It has always struck me as odd that Apple’s design philosophy inevitably favors form over functionality. In some cases, that strict allegiance to form often compromises what would other be a very useful product, like the MacBook Air. I’m sure a lot of people value the beautiful aesthetics of Apple machines above all else, but I’m not one of them – and I’m not alone. As much as I like the looks of my MacBook Pro, the few extra seams it would take to make the hard drive readily accessible and an extra inch of width on the ExpressCard slot to make it ExpressCard/54 compatible, would be perfectly acceptable tradeoffs to me.
Stubbornly reluctant to produce machines at certain market segments, Apple has been able to maintain its high-end image, partly by always selling high-end hardware. This behavior has emboldened some entrepreneurs to risk legal entanglements by starting up would-be cloning operations. Clearly if Apple doesn’t “…know how to build a sub-$500 machine that isn’t a piece of crap…”, others do. And surely in this economy there is a vast, untapped market for such machines.
Is the time right for Apple to start licensing OS X? Many diehard Apple fans would say “never”, but I have to disagree. Granted, back in the mid-nineties, Apple was in the business of licensing Mac OS to a limited number of vendors – and as a direct result, sales of Apple-branded hardware declined steeply. But in this day and age, the rules have changed. Apple is now building some of the best hardware on the market – and that high-end hardware, tempered by beautiful design, but underpinned by commodity x86 chipsets, will surely continue to appeal to the masses of Apple fans.
Those x86 underpinnings have attracted a whole new contingent of OS X users, many of them running cracked versions of OS X on non-Apple hardware and dealing with the technical issues surrounding that activity. Apple doesn’t profit from these installations at all – and I’d wager that the majority of these folks would happily pay for the OS pre-installed on hardware that Apple earns a royalty from, if they just had a little more choice of hardware platforms and price points.
The next argument from the Apple fans is that one way Apple maintains a quality edge on Windows is that they have complete control over the hardware platform. While that’s true, there’s nothing saying that Apple couldn’t specify particular chipsets in licensing OS X to others. OS X already runs on a huge variety of hardware, none of which is actually designed by Apple. Apple engineers build drivers for these existing hardware platforms and design the system boards, but under this thin veneer, those chipsets are very much the same as those installed under the hoods of sometimes much cheaper machines.
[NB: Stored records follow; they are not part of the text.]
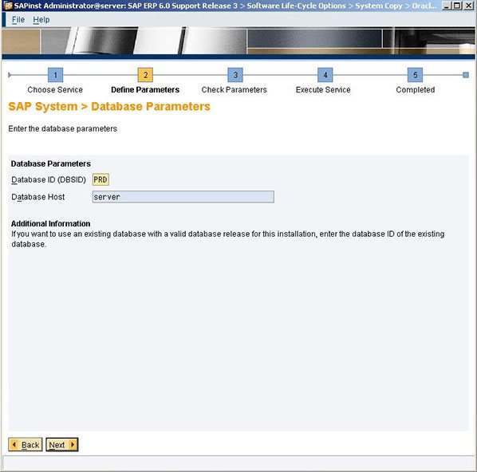Viewport: 477px width, 472px height.
Task: Open the File menu
Action: [x=18, y=20]
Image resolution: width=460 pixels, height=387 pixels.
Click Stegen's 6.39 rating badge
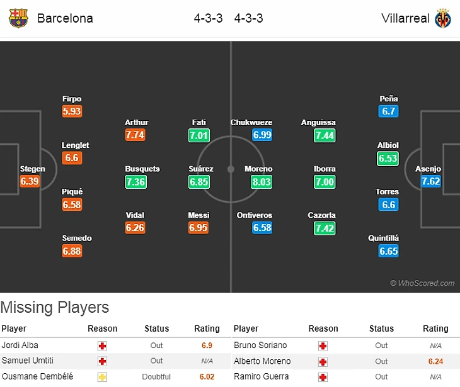[x=30, y=181]
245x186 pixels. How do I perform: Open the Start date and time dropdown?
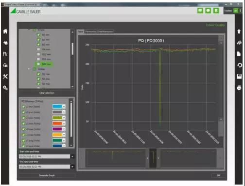pos(72,156)
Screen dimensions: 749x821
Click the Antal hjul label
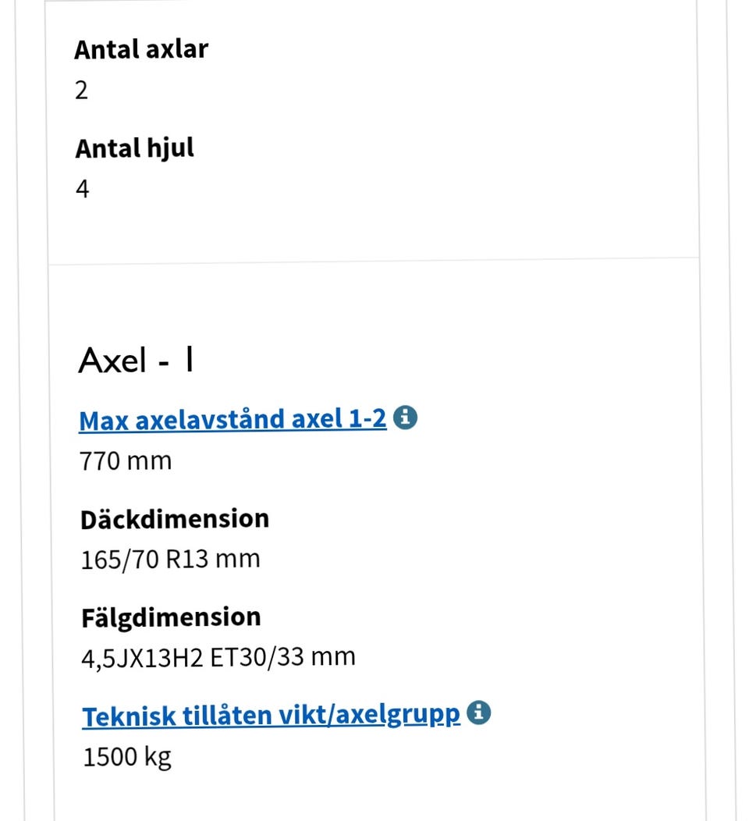134,147
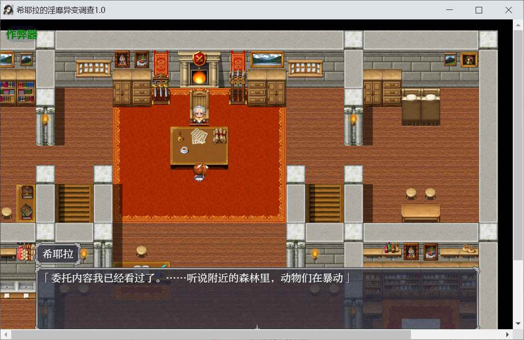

I envision a world where Apple picks and chooses a handful of the better PC manufacturers – Dell, HP, Lenovo, maybe even Acer/Gateway, to name a few. Apple defines a hardware spec and the platform types that the vendor(s) are allowed to install OS X upon. For every machine that vendor sells, Apple earns a royalty on OS X. In this way, everyone wins – Apple can continue to make machines that appeal to the high-end market and only for those segments they wish to compete in, while still earning a tidy profit. The vendor wins by being able to sell a non-Windows-running alternative that doesn’t require a lot of support (unlike Linux). And of course, the customer wins by having a much greater choice of form-factors and price points. In the end, everyone is happy – and of course by maintaining a strict set of requirements for the vendors, should they find that genuine Mac sales start to falter, they can always pull the plug.
Although Apple has been known to say that they are not looking for dominant market share, the fact is that OS X is known to be one of the best operating systems out there. There is a lot of potential in that perception, both for Apple shareholders and the Mac fans out there. As Apple’s market share grows, more and more third parties that have thus far ignored the OS X platform, will begin to develop for it. The only thing limiting greater OS X adoption right now is the relatively lean selection of hardware to run it on.
Even if Apple continues on its current path, I tend to believe that eventually its hand will be forced. With the availability of EFI emulation dongles out there and cloners springing up all over the place, it’s only a matter of time before OS X is set free. One could argue that eventually Apple will close the gap with some kind of hardware lockdown, but I believe that effort to be utterly futile. Apple has already tried to protect OS X with protection mechanisms in EFI, if hackers can break that, it’s only a matter of time before they break other forms of DRM protection. Don’t believe me? Take a look at the endless cat and mouse game that happens with Blu-Ray protection mechanisms.
In the end, Apple can choose to constantly put out fires through both legal and technical means, or it can choose to profit from them. I’d like to think that eventually they’ll opt for the latter.